The Synergy board have understandably bitten the US firm's hand off and shareholders should be chuffed. The cash and shares deal is pitched at a 39% premium to Friday’s £14.06 closing price, and works out at 27% more than Synergy's £15.30 record high, recorded last month (19 Sep).
Steris is the latest US drug company seeking to cut its tax bill through acquisition in the UK. Assuming the deal is signed off on time by the end of March as expected, the US group stands to slice around 10% off its corporate tax rate, from 35% to 25%.

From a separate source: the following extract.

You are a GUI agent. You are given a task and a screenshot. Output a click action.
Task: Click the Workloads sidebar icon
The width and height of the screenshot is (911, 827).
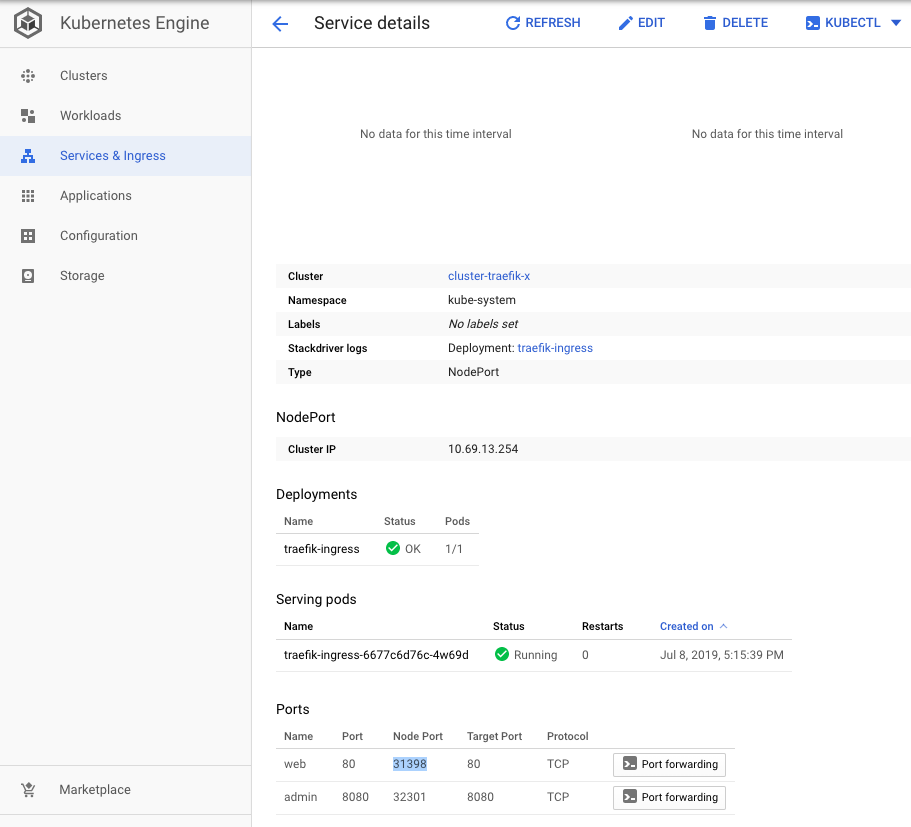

The deal has been announced despite moves by the US government to reduce the attractiveness of such tax inversions, where local companies move their headquarters overseas following an acquisition. This involves making such companies liable for US taxes when receiving a loan from a foreign subsidiary.
In July US firm AbbVie(ABBV:NDQ) spent $54 billion buying rare disease drug-maker Shire (SMP), while AstraZenca (AZN) successfully rebuffed a £69 billion move from Pfizer (PLE:NYSE) a month earlier.
Synergy’s shareholders will hold 30% of the stock in the combined business, which is expected to generate $2.6 billion of sales. It will operate in 60 countries, employing 14,000 people. Synergy’s chief executive Richard Steeves is set to join the Steris’ board under the terms of the deal.